■ AIM OF THE TASK ■
When you reach the line in the data below that contains "Image resolution: width=1366, height=953.", please start repeating lines exactly, and stop after the line that contains "Аккумуляторы (116, 602)", repeating nothing else.

EXERCISE INPUTS section start

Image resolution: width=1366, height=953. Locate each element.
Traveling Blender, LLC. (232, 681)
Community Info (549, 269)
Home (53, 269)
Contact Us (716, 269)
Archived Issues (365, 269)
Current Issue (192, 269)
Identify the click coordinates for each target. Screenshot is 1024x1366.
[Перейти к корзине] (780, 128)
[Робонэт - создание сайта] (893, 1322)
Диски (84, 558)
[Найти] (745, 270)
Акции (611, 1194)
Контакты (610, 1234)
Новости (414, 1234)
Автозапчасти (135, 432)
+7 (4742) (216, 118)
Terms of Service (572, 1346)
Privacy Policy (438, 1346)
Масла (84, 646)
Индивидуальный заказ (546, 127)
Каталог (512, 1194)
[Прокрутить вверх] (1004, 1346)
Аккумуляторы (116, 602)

EXERCISE INPUTS section end
EXERCISE INPUTS section start

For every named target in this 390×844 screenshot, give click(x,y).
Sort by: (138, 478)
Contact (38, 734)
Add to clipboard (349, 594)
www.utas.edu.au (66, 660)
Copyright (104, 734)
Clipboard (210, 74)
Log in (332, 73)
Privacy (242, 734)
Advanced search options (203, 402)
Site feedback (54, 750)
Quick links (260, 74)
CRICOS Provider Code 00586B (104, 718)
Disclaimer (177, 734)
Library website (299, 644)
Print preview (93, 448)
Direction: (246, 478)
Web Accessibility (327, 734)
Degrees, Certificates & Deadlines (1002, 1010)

EXERCISE INPUTS section end
EXERCISE INPUTS section start

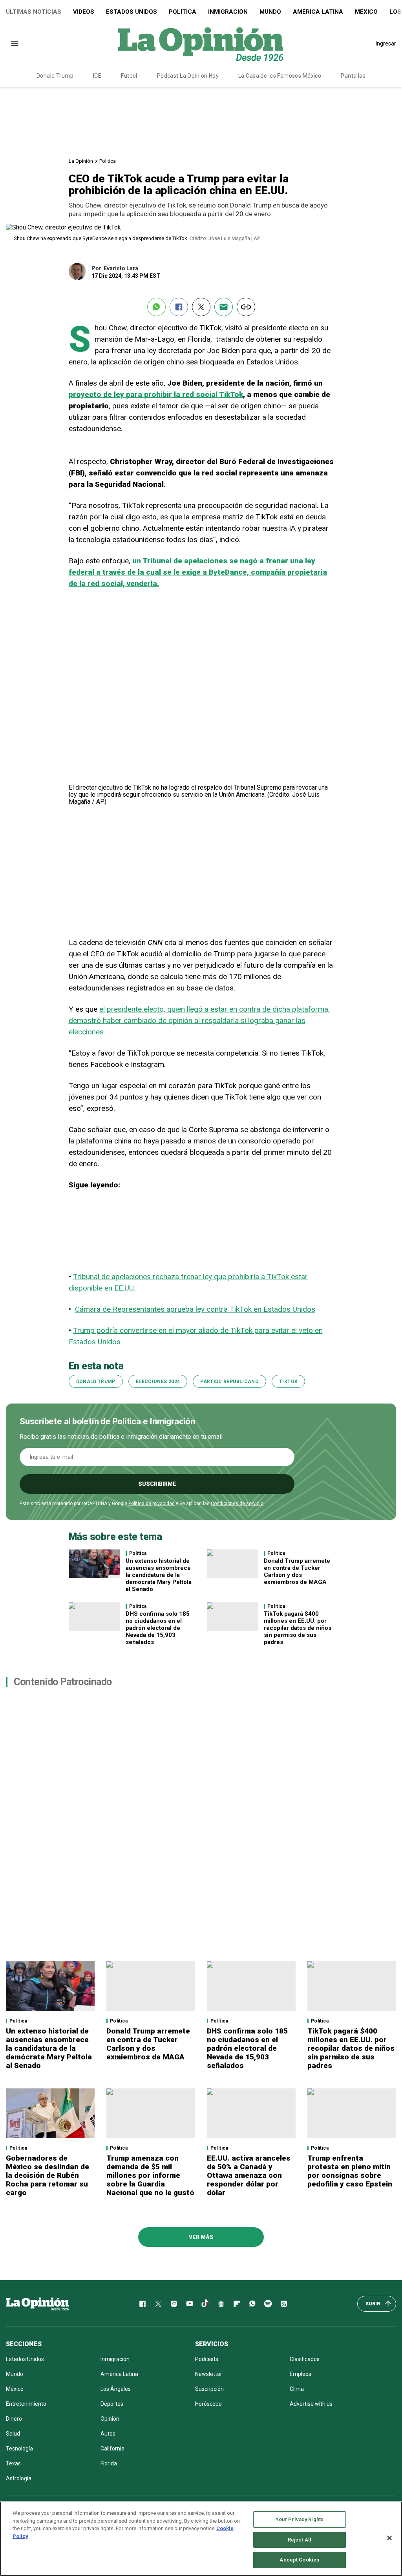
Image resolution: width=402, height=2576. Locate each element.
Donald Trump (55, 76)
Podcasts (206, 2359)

EXERCISE INPUTS section end

■ THE ANSWER ■
Image resolution: width=1366, height=953. Locate each element.
Traveling Blender, LLC. (232, 681)
Community Info (549, 269)
Home (53, 269)
Contact Us (716, 269)
Archived Issues (365, 269)
Current Issue (192, 269)
Identify the click coordinates for each target. Screenshot is 1024x1366.
[Перейти к корзине] (780, 128)
[Робонэт - создание сайта] (893, 1322)
Диски (84, 558)
[Найти] (745, 270)
Акции (611, 1194)
Контакты (610, 1234)
Новости (414, 1234)
Автозапчасти (135, 432)
+7 (4742) (216, 118)
Terms of Service (572, 1346)
Privacy Policy (438, 1346)
Масла (84, 646)
Индивидуальный заказ (546, 127)
Каталог (512, 1194)
[Прокрутить вверх] (1004, 1346)
Аккумуляторы (116, 602)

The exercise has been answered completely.